The Reds signed free agent outfielder Tommy Leach to a contract on February 22. Leach, who began his major league career with the Louisville Colonels in 1898, appeared in 153 games with the Chicago Cubs in 1914, batting .263 with seven home runs and 46 RBI. Leach had led the National League with 22 triples and six home runs while playing for the Pittsburgh Pirates in 1902, led the NL with 126 runs with the Pirates in 1909, and led the NL again in runs in 1913 with the Cubs with 99.

On the same date, February 22, Cincinnati selected pitcher Fred Toney off of waivers from the Brooklyn Robins. He played the 1914 season with the Louisville Colonels of the American Association, going 21-15 with a 3.21 ERA, pitching 311 innings in 49 games. Toney pitched with the Chicago Cubs from 1911 to 1913, going 4-5 with a 4.02 ERA in 34 games in those three seasons.

== Regular season ==
On April 8, before the regular season began, the Reds traded away catcher Mike Gonzalez to the St. Louis Cardinals for catcher Ivey Wingo. Wingo batted .300 with four home runs and 26 RBI in 80 games with the Cardinals the previous season.

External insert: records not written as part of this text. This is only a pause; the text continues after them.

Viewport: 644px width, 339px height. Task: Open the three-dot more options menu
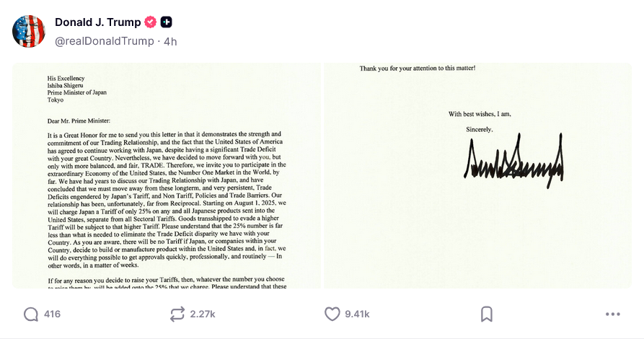(613, 314)
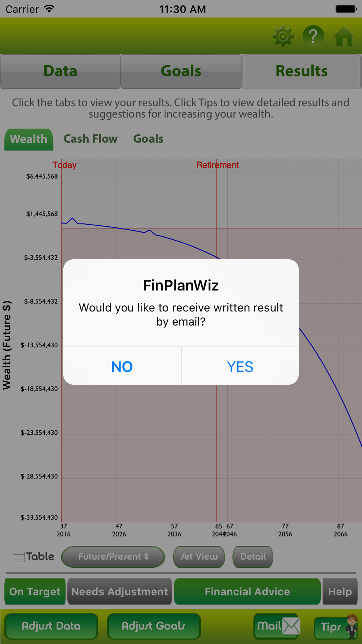Choose NO in the FinPlanWiz dialog
Image resolution: width=362 pixels, height=644 pixels.
point(122,366)
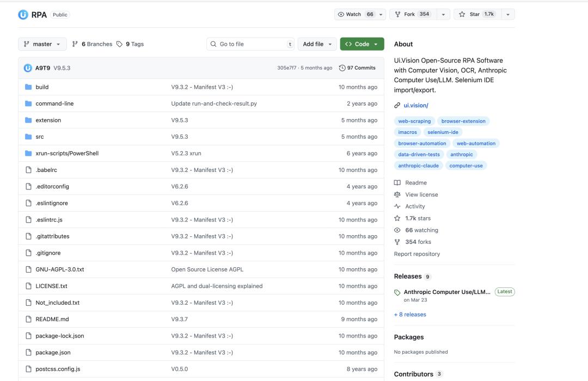Expand the arrow next to Fork count
588x381 pixels.
[x=443, y=14]
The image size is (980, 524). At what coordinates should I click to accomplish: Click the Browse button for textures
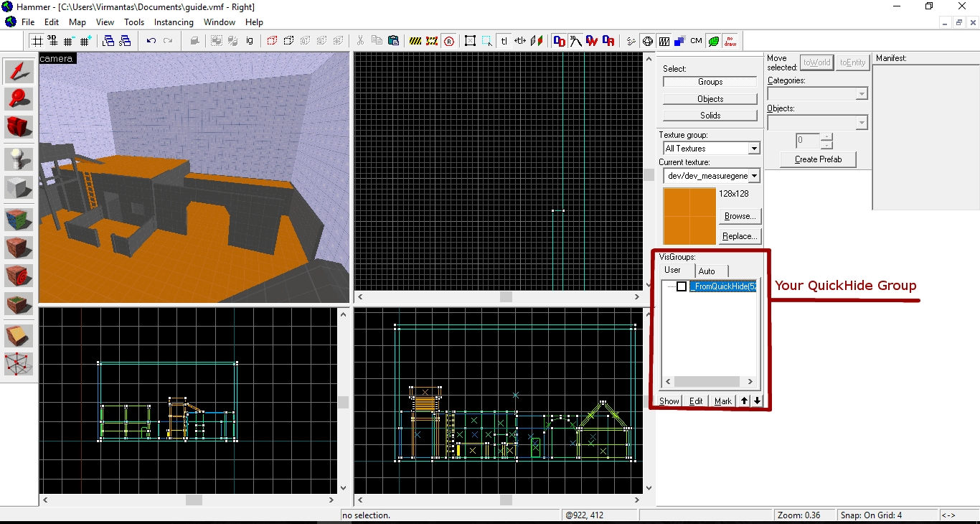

Midway through the season, on July 8, the Reds purchased second baseman Bill Rodgers from the Boston Red Sox. Rodgers had already split the season between the Cleveland Indians and the Red Sox, batting .275 with seven RBI in 27 games, before being acquired by Cincinnati. He became the starting second baseman, as nine days later, the Reds placed Ivy Olson on waivers, and he was picked up by the Brooklyn Robins.

On July 23, the club sold pitcher Red Ames to the St. Louis Cardinals. Ames, who led the Reds pitching staff in 1914 with 297 innings pitched and 47 games pitched, while having a record of 15-21, struggled badly with the team at the time he was sold. In 17 games, Ames was 2-4 with a 4.50 ERA in 68 innings. He made only seven starts.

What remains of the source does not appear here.